• What this task involves: From the entries below, return only the lines starting at the one that contains "Contact (84, 1665)" and ending at the one that contains "Policies (81, 1693)", exactly as they stand.
── Provided data
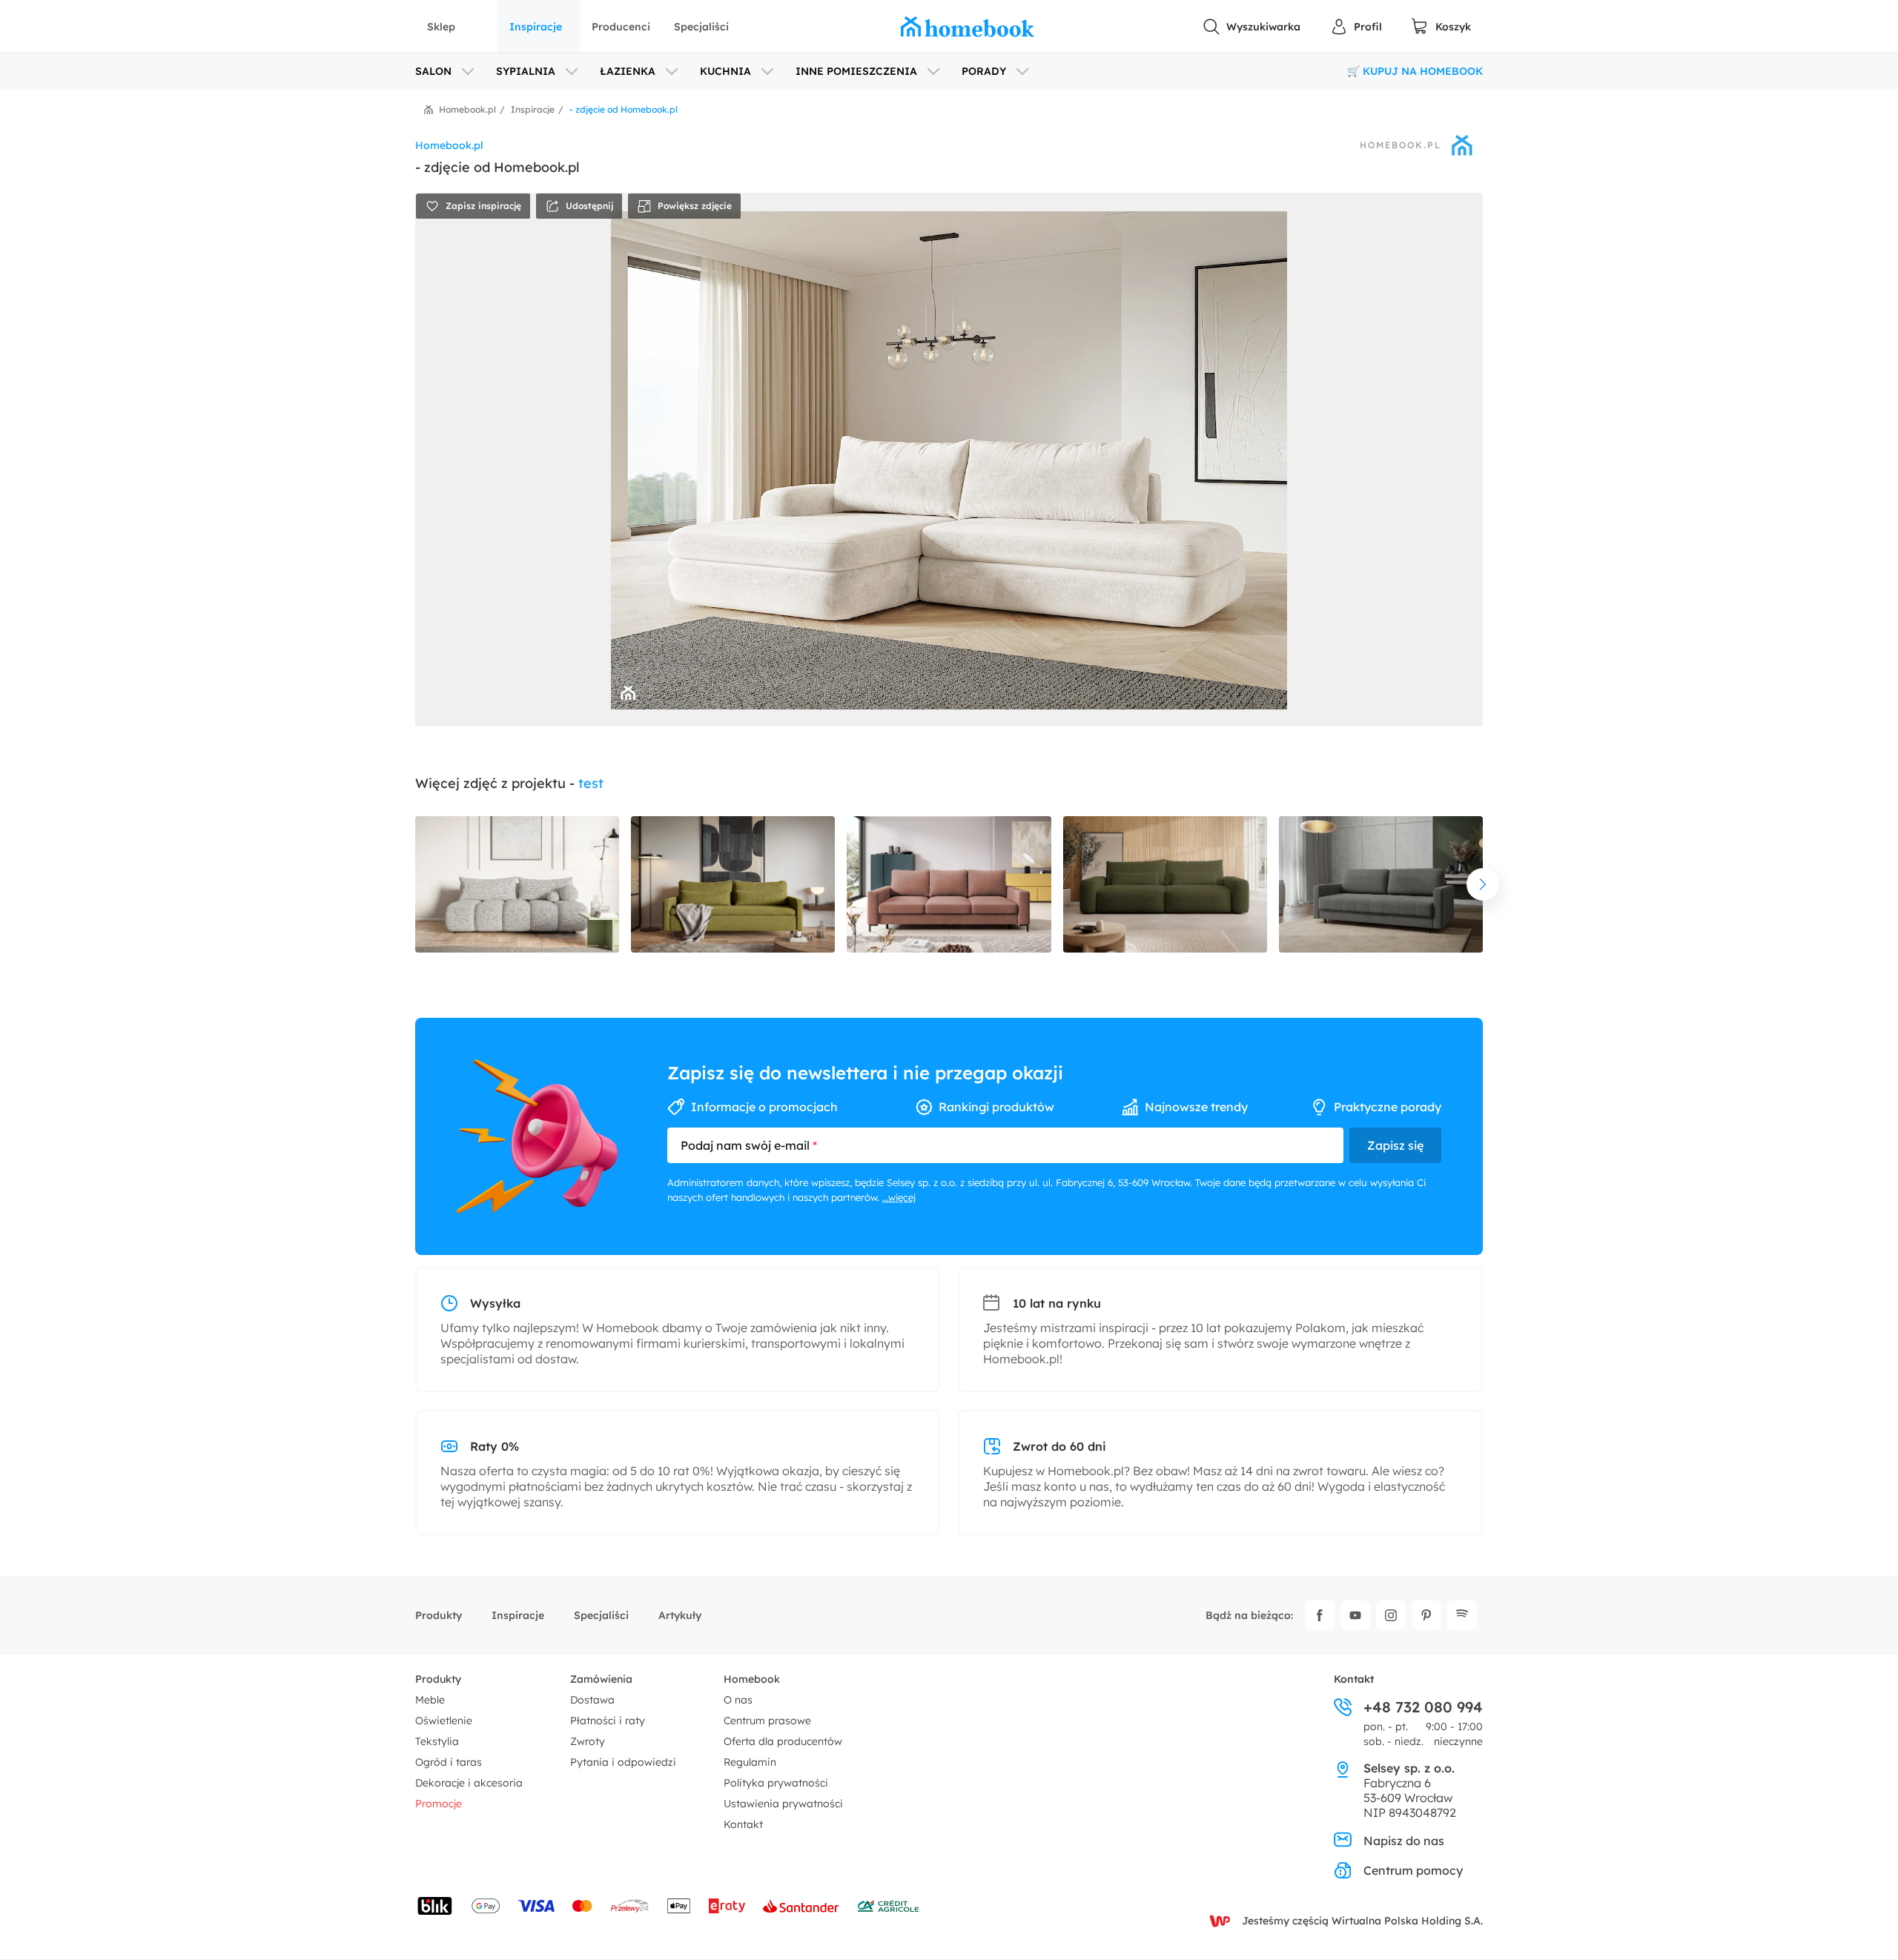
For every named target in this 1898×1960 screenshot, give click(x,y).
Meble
────
── Provided data
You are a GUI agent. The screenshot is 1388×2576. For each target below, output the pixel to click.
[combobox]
────
── Provided data
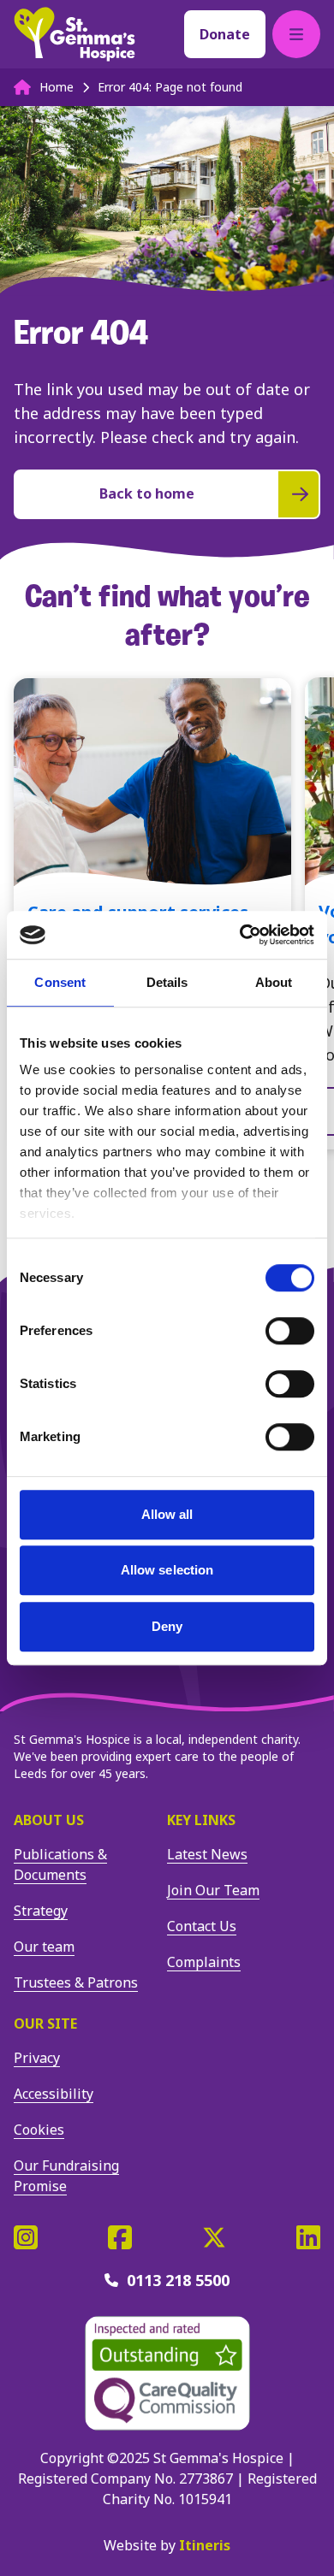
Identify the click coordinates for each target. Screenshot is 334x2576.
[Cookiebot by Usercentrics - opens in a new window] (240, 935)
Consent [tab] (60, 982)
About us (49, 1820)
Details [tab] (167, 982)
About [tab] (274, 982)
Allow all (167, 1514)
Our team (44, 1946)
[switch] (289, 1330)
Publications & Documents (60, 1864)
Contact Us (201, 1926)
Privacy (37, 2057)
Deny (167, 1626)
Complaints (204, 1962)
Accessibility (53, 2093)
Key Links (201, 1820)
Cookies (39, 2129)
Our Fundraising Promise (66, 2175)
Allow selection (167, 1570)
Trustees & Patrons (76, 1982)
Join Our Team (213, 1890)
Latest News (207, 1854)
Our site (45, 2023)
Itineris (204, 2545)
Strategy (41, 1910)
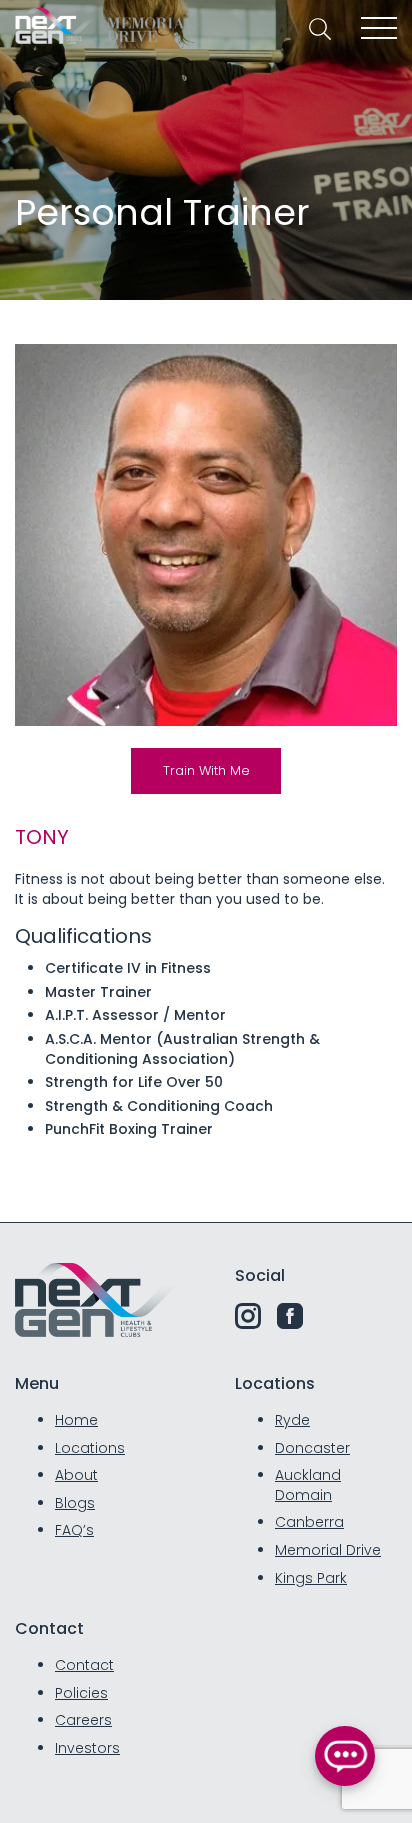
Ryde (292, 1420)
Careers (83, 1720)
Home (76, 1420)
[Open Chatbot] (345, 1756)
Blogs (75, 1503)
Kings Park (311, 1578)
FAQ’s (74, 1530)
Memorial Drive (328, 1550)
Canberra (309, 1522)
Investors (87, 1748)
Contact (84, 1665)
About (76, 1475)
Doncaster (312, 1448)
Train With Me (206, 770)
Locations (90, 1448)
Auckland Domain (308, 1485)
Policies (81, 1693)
────
• Exercise response:
Contact (84, 1665)
About (76, 1475)
Doncaster (312, 1448)
Train With Me (206, 770)
Locations (90, 1448)
Auckland Domain (308, 1485)
Policies (81, 1693)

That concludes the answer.